6.4.15

Sobre Não Posso nem Quero, de Lydia Davis





Na Ler de Março, José Mário Silva escreve sobre Lydia Davis, uma das suas autoras de referência.
«Nunca sabemos o que esperar, quando chegamos a uma página de Lydia. Em Não Posso nem Quero, como nos livros anteriores, há de tudo: histórias reversíveis, ideias subliminares, situações um pouco embaraçosas, bastante embaraçosas ou muitíssimo embaraçosas; um texto que simula a linguagem do spam eletrónico; toda a sorte de mulheres solitárias, seja diante de um peixe no restaurante, ou a querer guardar a bagagem num cacifo durante uma viagem no estrangeiro, ou aflitas com as contingências de um voo atribulado que pode bem ser o último. Há também inventários, entre os quais um que enumera as estratégias para ler “o mais depressa possível” números antigos do Times Literary Supplement, outro que é uma divertida coleção de queixumes (“… Sentaram-nos demasiado perto da cozinha. Há uma fila enorme no balcão das encomendas. Tenho frio enquanto espero no carro. O punho da minha camisola está húmido. A pressão do duche é fraca. Tenho fome…”), outro que estabelece o historial de uma gata (com todas as suas características e idiossincrasias), e ainda um outro que inventa obituários banais de gente banal, deixando para trás feitos banais. (…) Quando se pensa em Lydia Davis, pensa-se em minimalismo, audácia experimental, ficções não-lineares.
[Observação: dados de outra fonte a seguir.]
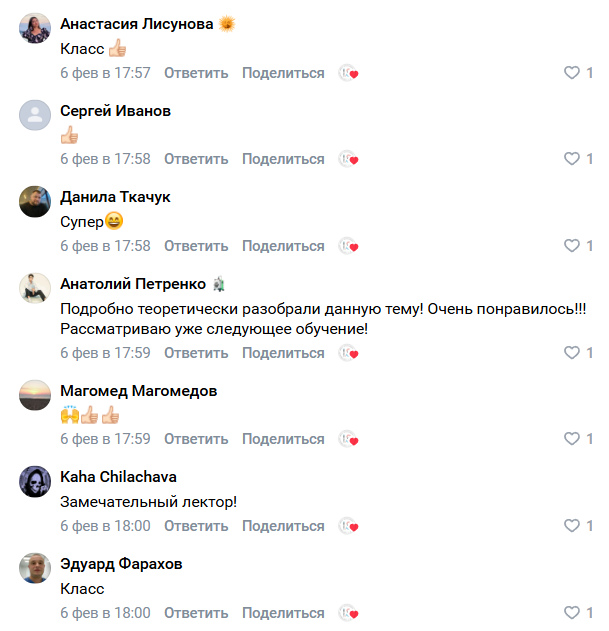Viewport: 609px width, 631px height.
Task: Open timestamp link on Данила Ткачук's comment
Action: 105,246
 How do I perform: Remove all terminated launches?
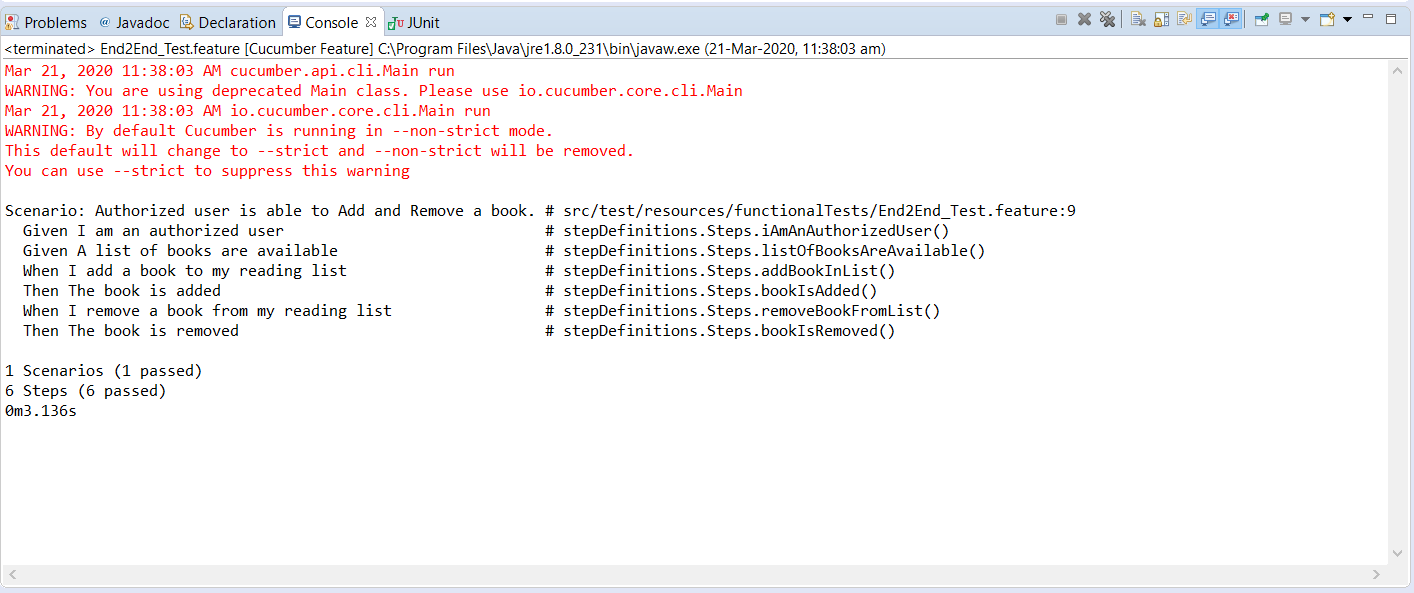[x=1108, y=18]
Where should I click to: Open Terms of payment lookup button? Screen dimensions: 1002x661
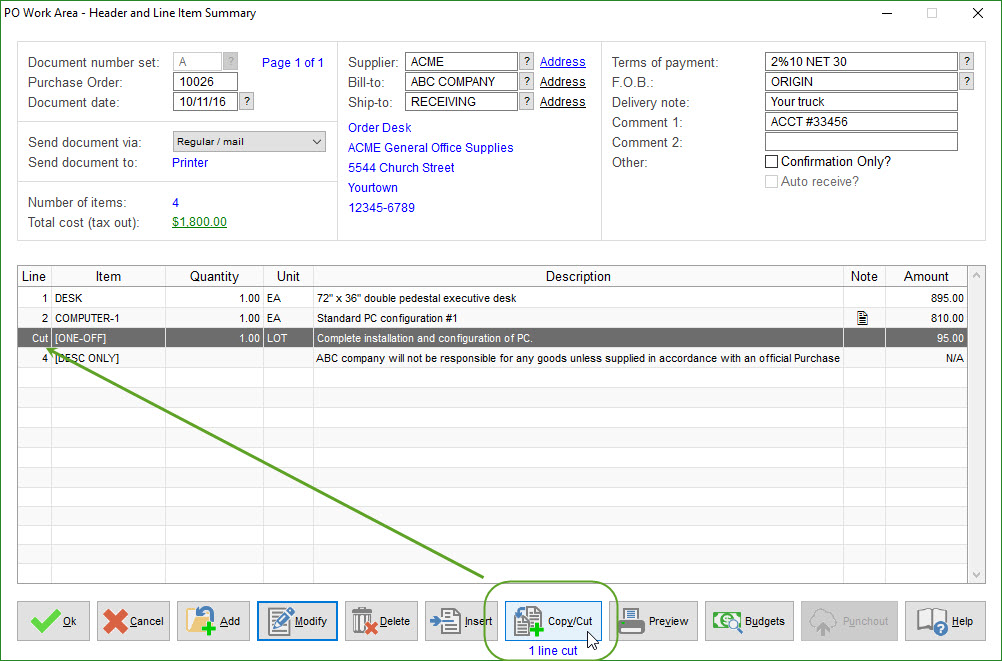click(966, 62)
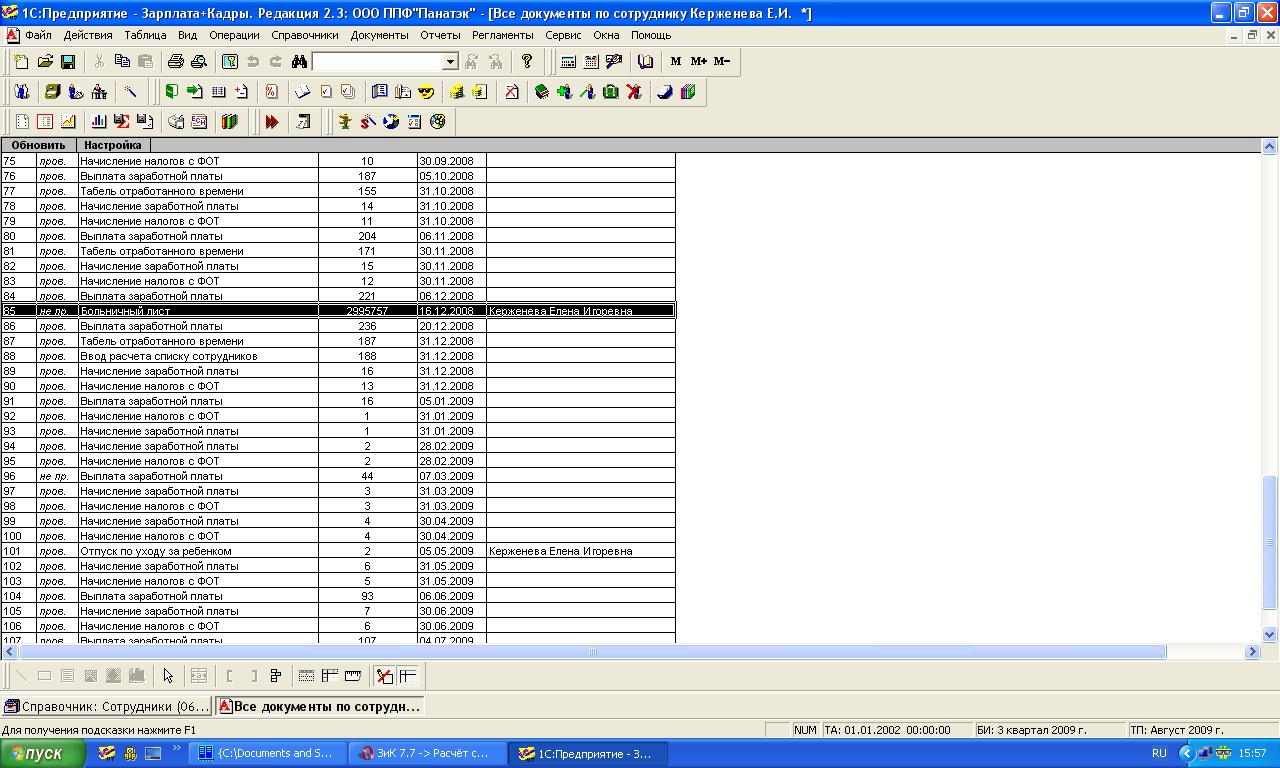
Task: Click the percent sign document icon
Action: tap(271, 92)
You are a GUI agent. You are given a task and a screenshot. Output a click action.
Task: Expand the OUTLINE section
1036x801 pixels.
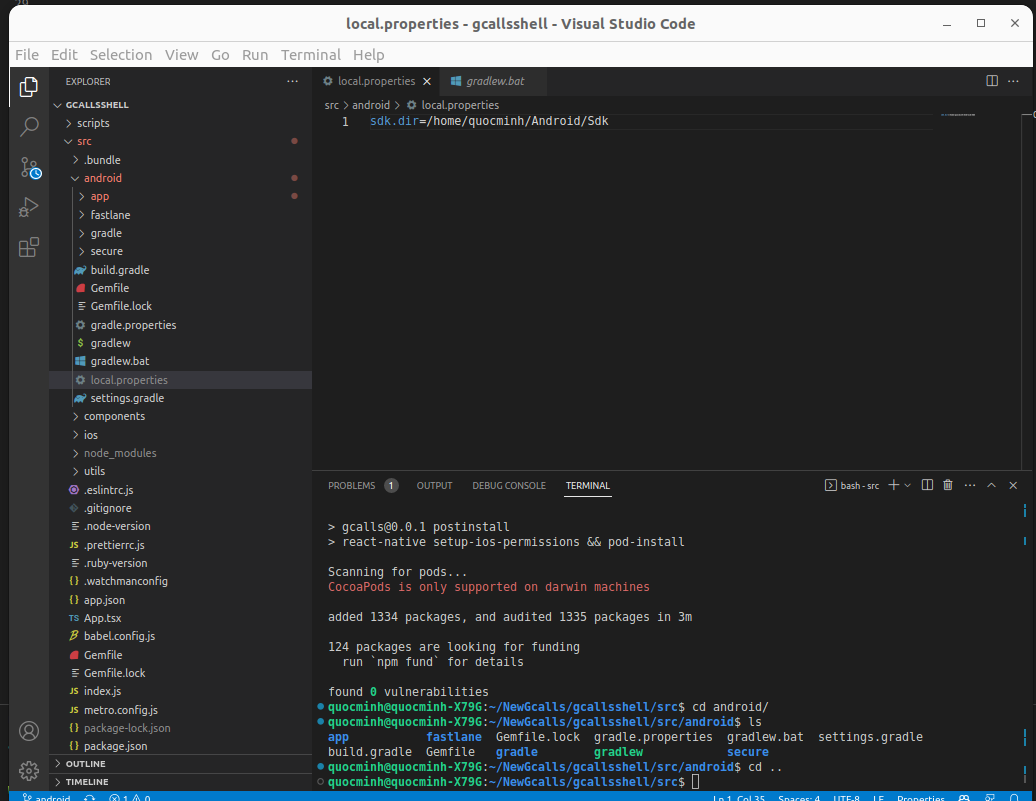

Ou seja, numa sabotagem sistemática dos esquemas habituais das histórias com princípio, meio e fim. O que não quer dizer que a escritora não domine igualmente as formas narrativas tradicionais. (…) Diga-se, a propósito, que esta escrita pode parecer fácil de traduzir, mas não é. (…) Forçoso se torna por isso louvar, na edição da Relógio D’Água, o excelente trabalho de Inês Dias (…).»